Poucas horas depois meu despertador tocou e eu acordei exausta demais para fazer qualquer coisa. A imagem de Zac me fitando do outro lado das chamas voltou à minha cabeça durante a noite de maneira perturbadora. Mas eu não poderia simplesmente ficar ali dormindo, ou papai suspeitaria de que eu não havia dormido direito, o que o implicaria a suspeitar outras coisas.

Relutante, levantei e preparei um café que me ajudou a criar forças para continuar. O dia amanheceu com um tímido sol entre nuvens, que fazia as gotas de sereno brilharem no gramado ao refletir a luz. Criei coragem e saí, chegando até o Masefield sem perceber como, me sentindo em um transe. Entrando na 212 vi Stanley sentado com Izzy conversando, ambos sorriram ao me ver.

—Johanna! Nossa, sua cara tá péssima. – Disse Stanley francamente ao reparar em minhas olheiras.

—Longa noite – limitei-me a responder.

Não sabia se deveria comentar com eles o episódio na floresta. Estava sendo tudo tão rápido, eu havia conhecido Abby e Zac em uma praça e alguns dias depois já estava saindo de madrugada pela floresta com eles. Comecei a refletir como eu estava sendo inconsequente. Ainda não sabia se poderia confiar em Stanley e seus amigos, assim como em Abby e os seus, lembrando que os dois grupos se divergiam. Eu me sentia como uma intrusa, um espião migrando entre dois clãs inimigos.
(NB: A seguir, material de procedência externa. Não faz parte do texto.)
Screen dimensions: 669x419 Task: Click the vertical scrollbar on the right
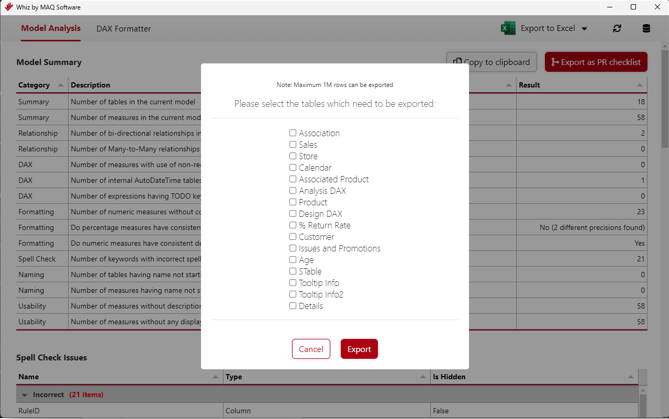(664, 200)
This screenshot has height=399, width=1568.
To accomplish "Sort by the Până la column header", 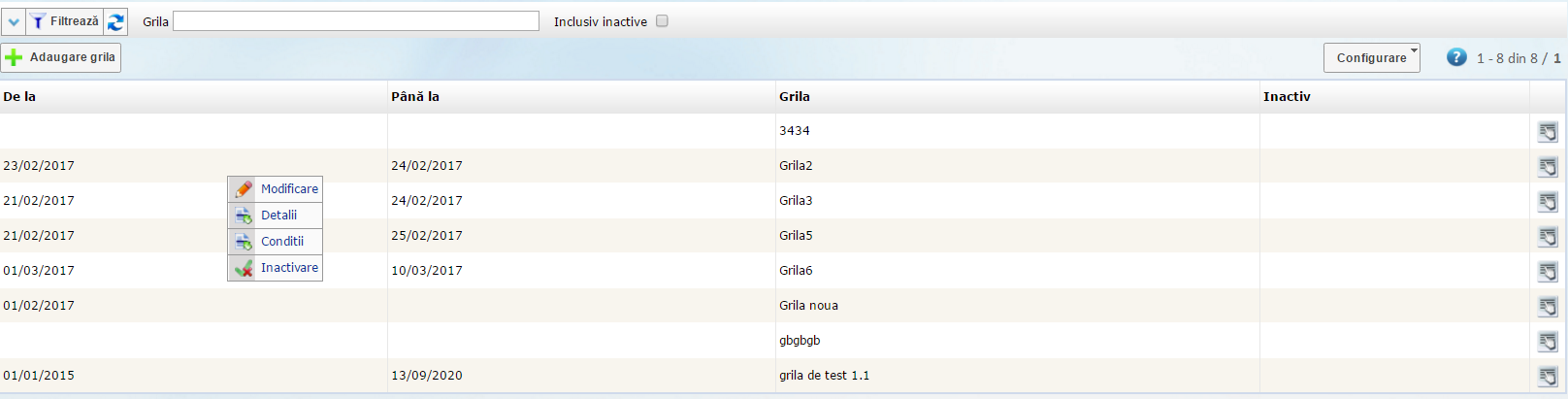I will coord(415,97).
—Imagino que tenha sido – disse Izzy sorrindo compreensivamente. – Então Johanna, quero te conhecer melhor. Você não morava em Blue Falls antes não é?

Fiquei grata por ela ter mudado de assunto.

— Na verdade não, eu sou de Portland, no litoral.

—Jura? – Seu olhar se iluminou, assim como o de Stanley que acompanhava a conversa. - Nossa, deve ter sido péssimo vir para cá não é?

Com sua pergunta comecei a lembrar de tudo que já havia acontecido ali desde que eu me mudara.

—Sabe, estou gostando muito daqui, de verdade. Parece que esta cidade é mágica e complexa... Não sei explicar. Tem coisas a serem descobertas. Portland era tão superficial... – comecei a dizer, mas o sono não me deixava concluir as sentenças.

—Que idiotice Johanna – disse Stanley, e Izzy fez uma cara feia para ele. – Aqui é entediante e só tem gente estranha, por exemplo, olha só pra mim?

Acabei me limitando a rir junto. Não tinha energias para explicar meus devaneios sobre Blue Falls.

—Não fale assim Stan, só por que você repudia nossa cidadezinha – repreendeu Izzy. – Gostei muito da sua visão Johanna. Eu e Stan crescemos aqui e sabe como é, a gente acaba se acostumando com o que vê todo dia e não dá mais valor. É bom saber da visão de alguém de fora. O pessoal daqui costuma vangloriar o litoral, até porque é lá que tudo acontece e tudo mais – me explicou calmamente.

Refleti sobre aquilo. Talvez eu estivesse acostumada a Portland e não lhe dava seu devido valor. Logo afastei a ideia: não havia valor a ser dado para a futilidade, pelo menos para mim.

A aula começou e Izzy foi para sua sala, enquanto eu deitei a cabeça sobre a mesa e acabei cochilando. Acordei no intervalo quando Stanley me sacudiu.

—Ei dorminhoca, vai ficar aí o dia todo?

—A aula acabou? – acordei perdida.

—Calma, é só intervalo. Parece que Laurie faltou e Nathan está fazendo algum trabalho atrasado, vou ficar aqui com você – disse ao sentar do meu lado. Ele parecia ser um bom amigo.

— O que aconteceu afinal que te causou essa destruição? - perguntou ele depois de um tempo.

Refleti sobre o que eu iria dizer, mas acabei abrindo o jogo:

—Zac e Abby apareceram em minha casa ontem a noite.

—Sério? Só pode ter dado encrenca – disse com olhar curioso.

—É, ou quase. Stanley, o que exatamente aconteceu entre vocês? – Arrisquei a pergunta.

Os olhos dele se esteiraram. Ele respirou fundo e começou a falar. Percebi que viria uma longa história pela frente.